Толстой ошибается, думая, что, кроме него да Фета, о Шопенгауэре никто не знает. Это было одно из тех характерных для Толстого «открытий», над которыми Тургенев посмеялся в это же время в письме к Фету: «Предоставьте Толстому от­крывать, как говаривал Вас. П. Боткин, — Средиземное море»[640]. Здесь, как и в других аналогичных случаях, сказалась разница между «автодидактом» Толстым и «людьми сороковых годов», еще в молодости прошедшими школу европейской философии. Не гозоря о Западе, где реакция 50-х годов вызвала в буржуазных кругах повышенный интерес к философии Шопенгауэра (Германия, Франция), увлечение ею скоро проникло и в Россию.

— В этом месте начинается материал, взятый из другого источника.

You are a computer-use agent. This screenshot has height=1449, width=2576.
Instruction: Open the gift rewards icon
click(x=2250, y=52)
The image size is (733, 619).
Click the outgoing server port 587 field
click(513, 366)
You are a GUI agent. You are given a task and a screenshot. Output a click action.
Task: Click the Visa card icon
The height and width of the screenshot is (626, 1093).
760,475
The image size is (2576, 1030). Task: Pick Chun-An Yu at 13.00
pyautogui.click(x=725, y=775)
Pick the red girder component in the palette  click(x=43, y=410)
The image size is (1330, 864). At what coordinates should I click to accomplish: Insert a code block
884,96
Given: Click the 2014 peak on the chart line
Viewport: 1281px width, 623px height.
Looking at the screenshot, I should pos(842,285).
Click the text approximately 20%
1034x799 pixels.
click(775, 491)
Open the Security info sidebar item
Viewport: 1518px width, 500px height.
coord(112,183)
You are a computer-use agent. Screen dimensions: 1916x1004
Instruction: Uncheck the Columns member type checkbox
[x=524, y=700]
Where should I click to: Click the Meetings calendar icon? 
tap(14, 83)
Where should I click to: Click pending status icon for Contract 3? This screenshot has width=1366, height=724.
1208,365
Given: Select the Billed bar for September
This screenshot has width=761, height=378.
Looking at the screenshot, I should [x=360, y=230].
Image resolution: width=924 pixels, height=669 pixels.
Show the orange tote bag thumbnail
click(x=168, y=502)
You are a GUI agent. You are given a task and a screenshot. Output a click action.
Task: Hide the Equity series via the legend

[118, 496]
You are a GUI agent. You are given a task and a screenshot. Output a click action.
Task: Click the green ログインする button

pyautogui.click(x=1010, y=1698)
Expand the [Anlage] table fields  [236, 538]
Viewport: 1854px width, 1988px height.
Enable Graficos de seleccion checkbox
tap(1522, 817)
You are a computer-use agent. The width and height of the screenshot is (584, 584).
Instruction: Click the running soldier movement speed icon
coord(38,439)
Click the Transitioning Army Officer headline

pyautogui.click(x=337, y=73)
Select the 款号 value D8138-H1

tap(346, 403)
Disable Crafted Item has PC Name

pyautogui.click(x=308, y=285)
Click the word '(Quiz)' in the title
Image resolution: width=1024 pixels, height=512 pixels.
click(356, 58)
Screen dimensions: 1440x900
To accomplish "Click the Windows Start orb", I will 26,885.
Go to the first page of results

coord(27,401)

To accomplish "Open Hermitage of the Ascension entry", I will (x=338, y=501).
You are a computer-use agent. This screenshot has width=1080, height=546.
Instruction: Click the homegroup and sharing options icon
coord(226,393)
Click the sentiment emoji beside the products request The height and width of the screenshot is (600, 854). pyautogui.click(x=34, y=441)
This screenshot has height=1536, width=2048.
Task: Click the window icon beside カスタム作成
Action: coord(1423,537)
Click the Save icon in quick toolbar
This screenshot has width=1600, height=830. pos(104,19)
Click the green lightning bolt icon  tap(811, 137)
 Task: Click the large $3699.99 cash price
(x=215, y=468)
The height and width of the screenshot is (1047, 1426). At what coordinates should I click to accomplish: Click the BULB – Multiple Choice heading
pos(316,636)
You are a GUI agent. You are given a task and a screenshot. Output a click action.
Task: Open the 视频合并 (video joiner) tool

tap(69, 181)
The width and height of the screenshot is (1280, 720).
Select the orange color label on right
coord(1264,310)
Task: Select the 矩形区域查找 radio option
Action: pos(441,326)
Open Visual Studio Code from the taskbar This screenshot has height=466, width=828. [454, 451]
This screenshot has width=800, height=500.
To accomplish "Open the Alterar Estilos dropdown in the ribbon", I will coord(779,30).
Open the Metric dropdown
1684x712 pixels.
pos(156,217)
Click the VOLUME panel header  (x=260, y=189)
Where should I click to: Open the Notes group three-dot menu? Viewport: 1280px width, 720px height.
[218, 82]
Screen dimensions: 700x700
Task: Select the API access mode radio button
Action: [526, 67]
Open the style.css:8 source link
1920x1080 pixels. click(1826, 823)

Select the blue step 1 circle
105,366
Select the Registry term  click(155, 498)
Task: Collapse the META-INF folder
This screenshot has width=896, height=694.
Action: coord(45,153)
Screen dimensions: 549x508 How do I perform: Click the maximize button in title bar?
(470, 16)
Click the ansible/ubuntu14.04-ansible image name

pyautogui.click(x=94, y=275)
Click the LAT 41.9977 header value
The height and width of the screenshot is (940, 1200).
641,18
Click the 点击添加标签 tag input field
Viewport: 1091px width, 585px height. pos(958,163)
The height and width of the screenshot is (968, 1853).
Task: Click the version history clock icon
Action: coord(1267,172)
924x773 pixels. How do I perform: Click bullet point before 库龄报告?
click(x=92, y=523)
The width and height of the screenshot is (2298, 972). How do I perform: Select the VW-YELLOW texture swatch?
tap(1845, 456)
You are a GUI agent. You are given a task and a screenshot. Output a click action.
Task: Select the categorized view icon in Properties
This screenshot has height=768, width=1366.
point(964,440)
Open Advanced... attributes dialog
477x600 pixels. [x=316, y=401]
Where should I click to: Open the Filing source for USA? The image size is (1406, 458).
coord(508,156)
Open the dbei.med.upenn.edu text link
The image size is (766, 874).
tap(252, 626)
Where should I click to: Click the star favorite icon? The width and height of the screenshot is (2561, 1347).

Шопенгауэра «открыл» гораздо раньше Фета и Толстого Тургенев. Бывший гегельянец, Тургенев пишет в 1862 г. мрачное письмо Герцену, в котором советует: «Шопенгауэра, брат, надо читать поприлеж­ней, Шопенгауэра»[641]. Поворот от Гегеля к Шопенгауэру — характерный для 60-х годов исторический факт: результат встречи «людей сороковых годов» с новой эпохой, с «новыми людьми». В предисловии к французскому переводу «Отцов и детей» (1863) П. Мериме писал (очевидно, со слов Тургенева): «Не так давно в Санкт-Петербурге мыслили и по Гегелю, в настоящее время в большой славе Шо­пенгауэр»[642]. В. Боткин, в 1855 г. еще находивший, что Гегель «исполнен поэзии», к концу жизни (в 60-х годах) погружается в чтение Шопенгауэра: «Он усвоил его глубочайшее презрение к толпе и народным массам и его энергические проклятия беспредметному философствованию умников, разлагающих только без конца и цели одну собственную мысль», — писал о Боткине Анненков[643]. Толстой никогда не был гегельянцем и не принадлежал к «людям сороковых годов». Тем легче было ему согласиться с Шопенгауэром, что система Гегеля — «абсурд и бессмыслица», «пустой набор фраз» или даже «шарлатанство».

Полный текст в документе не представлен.